Being an LLM certainly isn’t easy. People are constantly taking screenshots of flubs. The LLM is constantly accused of copyright infringement, and nobody is taking pictures of the times Gemini gets the answers right vs. the times it tells people there are three letter ‘N’s in the word ‘mayonnaise’, or when it tells people it’s okay to leave a dog in a hot car seemingly based off of a parody page of the ‘Fake Offensive Beatles’. (https://www.tumblr.com/brucesterling/751526559274401792/is-it-true-or-did-google-gemini-just-make-it-up)

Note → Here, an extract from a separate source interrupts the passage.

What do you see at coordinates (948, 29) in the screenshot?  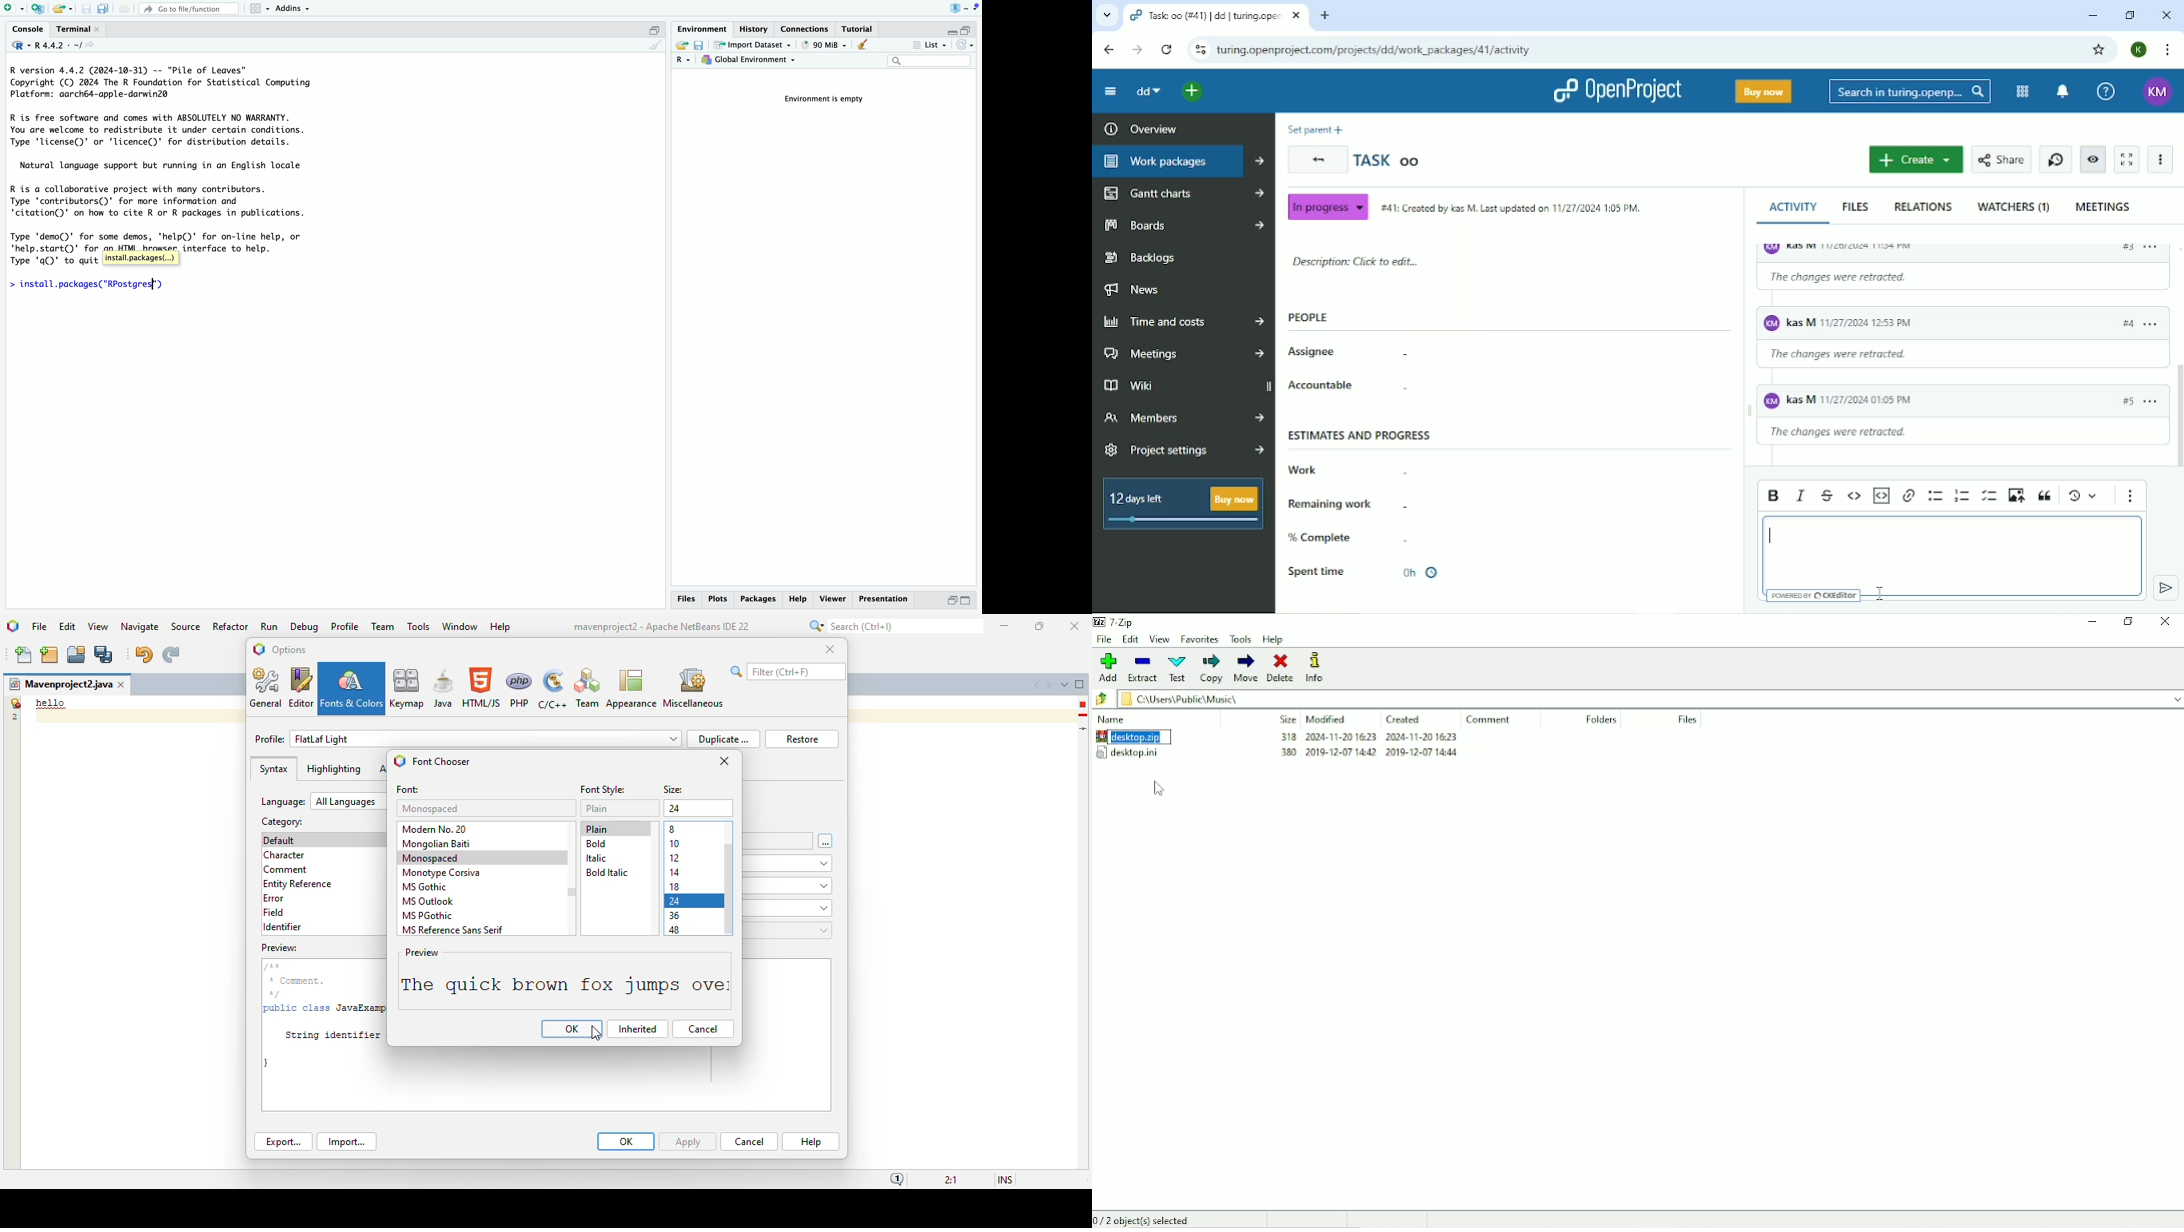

ChatGPT doesn’t have it any easier – it’s lack of real cognition is similarly well-known amongst the tech-literate, a blindfolded dart thrower who sometimes happens to hit the target, but just as often hits the door or the barkeep. When the answers being funneled in come from Reddit, the answers that come out will sound like they came from Reddit. While Gemini can at least generally cite a source, which passes the burden of source verification onto the user, ChatGPT doesn’t even do that much, and famously makes up sources a lot of the time when it’s asked. Remember that lawyer who tried to get ChatGPT to write his defense, only for ChatGPT to majorly embarrass him with non-existent case laws in front of the judge? It’s a stroke of unlikely luck when it gets the answer right, because it’s not thinking, it’s laying out puzzle pieces and cramming the ones with matching slots and arms together no matter what the actual picture on the puzzle pieces might suggest.
And yet in spite of this, people are still using these services to write works that need to be factually accurate and clear. That ‘and clear’ is important, because Google Gemini says you can often identify mushrooms by taste. You can’t. You can often spit test mushrooms, but to say that would mean to lay out what a spit test even is, what tastes you would need to look for, and how to do all of that safely. And Gemini doesn’t have the capacity for that. It must be fast, or users will stop reading, even if it requires simplifying a text to the point of total inaccuracy.
Worse, examples of LLMs that don’t struggle so dearly with attachment to reality, like China’s newest product, DeepSeek, are showing up companies who said they’d hit the upper limits of what computers could do. No, they hit the upper limits of what their model could do, even with almost all the data available online combined with tons and tons of computer resources. DeepSeek takes a lot less (how much less in reality is currently in debate) but manages to produce answers on par with services already out there. It’s tough to be an LLM.